The single explosion had ripped the front off of a squat, two-storey municipal building. In doing so it had sent tons of concrete, glass and metal flying out from a central point at very high speeds. These materials had interacted with others of their kind, and also with much softer substances. A great deal of this material had been blown clear to rain down outside. When the cameraman arrived — along with a sound technician whose appalled exclamations were audible at regular intervals — he had simply stumbled through the parking lot in front of the school, taking a curved path through the devastation. Occasionally he had whip-panned across to the outbuilding to his right, or to the other side of the lot as the police and ambulances began to arrive. But for the most part the camera merely recorded what was in front of its lens.

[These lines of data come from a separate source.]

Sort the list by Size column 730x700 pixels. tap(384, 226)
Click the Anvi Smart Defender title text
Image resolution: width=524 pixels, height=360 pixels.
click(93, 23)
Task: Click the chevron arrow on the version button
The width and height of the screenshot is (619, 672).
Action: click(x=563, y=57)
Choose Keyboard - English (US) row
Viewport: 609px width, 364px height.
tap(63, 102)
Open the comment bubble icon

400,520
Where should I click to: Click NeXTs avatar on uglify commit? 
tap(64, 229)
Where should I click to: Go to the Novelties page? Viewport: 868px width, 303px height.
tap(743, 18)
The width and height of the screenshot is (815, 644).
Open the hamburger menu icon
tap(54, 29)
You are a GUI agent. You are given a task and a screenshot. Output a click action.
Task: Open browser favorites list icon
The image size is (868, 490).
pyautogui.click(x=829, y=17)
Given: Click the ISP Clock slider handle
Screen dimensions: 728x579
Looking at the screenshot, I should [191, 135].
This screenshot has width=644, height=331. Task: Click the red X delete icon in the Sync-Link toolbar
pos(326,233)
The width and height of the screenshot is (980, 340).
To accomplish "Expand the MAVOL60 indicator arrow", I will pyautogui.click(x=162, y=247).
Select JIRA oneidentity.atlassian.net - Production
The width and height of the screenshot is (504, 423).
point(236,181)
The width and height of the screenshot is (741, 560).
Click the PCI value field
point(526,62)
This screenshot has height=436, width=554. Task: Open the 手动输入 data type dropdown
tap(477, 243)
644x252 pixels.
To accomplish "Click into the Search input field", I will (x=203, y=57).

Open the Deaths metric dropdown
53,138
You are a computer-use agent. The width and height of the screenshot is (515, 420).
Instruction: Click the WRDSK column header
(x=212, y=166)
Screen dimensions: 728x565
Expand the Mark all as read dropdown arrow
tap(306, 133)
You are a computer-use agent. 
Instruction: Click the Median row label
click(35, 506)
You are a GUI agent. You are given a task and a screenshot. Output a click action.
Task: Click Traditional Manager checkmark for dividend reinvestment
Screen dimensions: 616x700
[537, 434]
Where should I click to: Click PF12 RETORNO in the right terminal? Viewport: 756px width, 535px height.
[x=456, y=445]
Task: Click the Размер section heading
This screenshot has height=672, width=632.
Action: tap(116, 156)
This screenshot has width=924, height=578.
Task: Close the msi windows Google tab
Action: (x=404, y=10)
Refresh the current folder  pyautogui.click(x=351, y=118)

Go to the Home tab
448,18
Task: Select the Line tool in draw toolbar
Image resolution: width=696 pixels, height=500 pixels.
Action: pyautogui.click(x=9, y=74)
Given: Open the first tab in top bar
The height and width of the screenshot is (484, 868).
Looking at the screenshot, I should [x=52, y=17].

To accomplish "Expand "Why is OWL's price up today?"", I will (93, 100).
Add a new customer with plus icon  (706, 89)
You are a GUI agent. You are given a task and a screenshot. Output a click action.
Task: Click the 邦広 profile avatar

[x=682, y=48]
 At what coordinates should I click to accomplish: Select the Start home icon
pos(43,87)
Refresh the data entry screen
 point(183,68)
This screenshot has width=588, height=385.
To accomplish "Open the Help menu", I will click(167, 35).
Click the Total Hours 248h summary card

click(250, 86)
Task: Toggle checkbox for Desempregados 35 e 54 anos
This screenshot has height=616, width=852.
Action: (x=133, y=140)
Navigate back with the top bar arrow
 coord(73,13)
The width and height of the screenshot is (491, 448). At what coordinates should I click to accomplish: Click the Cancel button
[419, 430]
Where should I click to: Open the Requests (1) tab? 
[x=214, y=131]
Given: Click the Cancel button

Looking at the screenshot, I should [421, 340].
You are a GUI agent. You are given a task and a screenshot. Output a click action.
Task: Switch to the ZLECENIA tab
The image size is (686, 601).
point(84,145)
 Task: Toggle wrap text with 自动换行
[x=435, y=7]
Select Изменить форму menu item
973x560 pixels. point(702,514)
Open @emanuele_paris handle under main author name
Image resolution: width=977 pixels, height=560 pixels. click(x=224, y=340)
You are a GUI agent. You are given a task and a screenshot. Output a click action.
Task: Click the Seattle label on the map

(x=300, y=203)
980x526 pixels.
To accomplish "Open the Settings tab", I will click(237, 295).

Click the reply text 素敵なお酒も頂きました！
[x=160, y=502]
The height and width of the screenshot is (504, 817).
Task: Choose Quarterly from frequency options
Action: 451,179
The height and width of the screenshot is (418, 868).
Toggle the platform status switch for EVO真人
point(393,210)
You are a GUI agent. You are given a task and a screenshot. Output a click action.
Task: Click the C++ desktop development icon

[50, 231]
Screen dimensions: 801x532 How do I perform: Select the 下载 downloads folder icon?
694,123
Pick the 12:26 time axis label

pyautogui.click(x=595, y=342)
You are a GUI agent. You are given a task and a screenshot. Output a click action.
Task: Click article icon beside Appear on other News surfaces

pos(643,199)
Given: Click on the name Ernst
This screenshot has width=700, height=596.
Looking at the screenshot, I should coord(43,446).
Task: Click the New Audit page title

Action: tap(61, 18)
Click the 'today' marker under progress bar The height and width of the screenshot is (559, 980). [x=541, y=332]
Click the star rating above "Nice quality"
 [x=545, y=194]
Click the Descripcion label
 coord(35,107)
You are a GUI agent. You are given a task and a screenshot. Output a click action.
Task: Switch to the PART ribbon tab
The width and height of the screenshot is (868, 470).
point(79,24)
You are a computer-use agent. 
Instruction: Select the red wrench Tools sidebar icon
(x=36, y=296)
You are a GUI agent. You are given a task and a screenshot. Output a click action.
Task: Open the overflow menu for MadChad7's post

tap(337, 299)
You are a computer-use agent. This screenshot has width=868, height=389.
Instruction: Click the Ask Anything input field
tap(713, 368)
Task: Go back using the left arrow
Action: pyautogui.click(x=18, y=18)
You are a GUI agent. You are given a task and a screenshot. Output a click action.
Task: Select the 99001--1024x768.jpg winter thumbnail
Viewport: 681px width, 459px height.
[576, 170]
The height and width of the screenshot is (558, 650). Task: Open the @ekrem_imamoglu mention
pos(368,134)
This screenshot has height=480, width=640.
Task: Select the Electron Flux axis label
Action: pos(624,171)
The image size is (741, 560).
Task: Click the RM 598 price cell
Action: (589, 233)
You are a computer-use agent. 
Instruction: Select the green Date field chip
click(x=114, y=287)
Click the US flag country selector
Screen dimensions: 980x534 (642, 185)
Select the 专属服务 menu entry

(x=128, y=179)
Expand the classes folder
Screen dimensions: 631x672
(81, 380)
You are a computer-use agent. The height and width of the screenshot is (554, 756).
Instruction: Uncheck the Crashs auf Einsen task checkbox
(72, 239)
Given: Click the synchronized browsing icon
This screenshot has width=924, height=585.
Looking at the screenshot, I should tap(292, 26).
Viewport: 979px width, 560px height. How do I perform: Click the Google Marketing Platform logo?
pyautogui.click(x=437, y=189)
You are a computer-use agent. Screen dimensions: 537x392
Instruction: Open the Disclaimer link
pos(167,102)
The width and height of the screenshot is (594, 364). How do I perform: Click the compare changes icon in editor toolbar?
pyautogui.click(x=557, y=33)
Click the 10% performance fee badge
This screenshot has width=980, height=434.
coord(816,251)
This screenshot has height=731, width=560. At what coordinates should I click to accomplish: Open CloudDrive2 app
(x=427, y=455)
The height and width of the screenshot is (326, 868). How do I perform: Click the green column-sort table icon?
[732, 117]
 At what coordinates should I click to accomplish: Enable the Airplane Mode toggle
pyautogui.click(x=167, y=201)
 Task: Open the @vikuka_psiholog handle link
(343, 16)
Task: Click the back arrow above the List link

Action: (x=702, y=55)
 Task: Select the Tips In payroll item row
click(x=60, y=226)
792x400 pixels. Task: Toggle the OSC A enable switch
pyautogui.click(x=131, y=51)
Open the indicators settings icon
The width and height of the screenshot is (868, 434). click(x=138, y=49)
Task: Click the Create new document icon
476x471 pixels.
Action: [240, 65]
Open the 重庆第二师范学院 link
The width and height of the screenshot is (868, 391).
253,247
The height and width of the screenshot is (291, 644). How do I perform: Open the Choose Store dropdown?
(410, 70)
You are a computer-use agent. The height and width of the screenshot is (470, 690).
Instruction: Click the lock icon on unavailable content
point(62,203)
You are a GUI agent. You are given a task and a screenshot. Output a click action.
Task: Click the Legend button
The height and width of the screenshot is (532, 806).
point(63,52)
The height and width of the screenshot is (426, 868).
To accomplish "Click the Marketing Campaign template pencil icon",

A girl who was apparently unaware of the fact she had lost an arm, and was running, screaming out someone's name. Parts of bodies, and heads. A young boy whose face was so covered in blood that he looked newborn, wandering through the smoke making a mewling sound. A long stretch of chunks of flesh, like a giant pile of bloody vomit, with a few identifiable features and body parts spread amongst it. Most of an older man, lying on the ground and twitching, all of his facial features burnt away and nothing left except a pink mass where a hole gaped in mute purposelessness. Half of an attractive young woman, her eyes open, nothing below the rib cage except a stump of spine and the hood of the car she had landed on.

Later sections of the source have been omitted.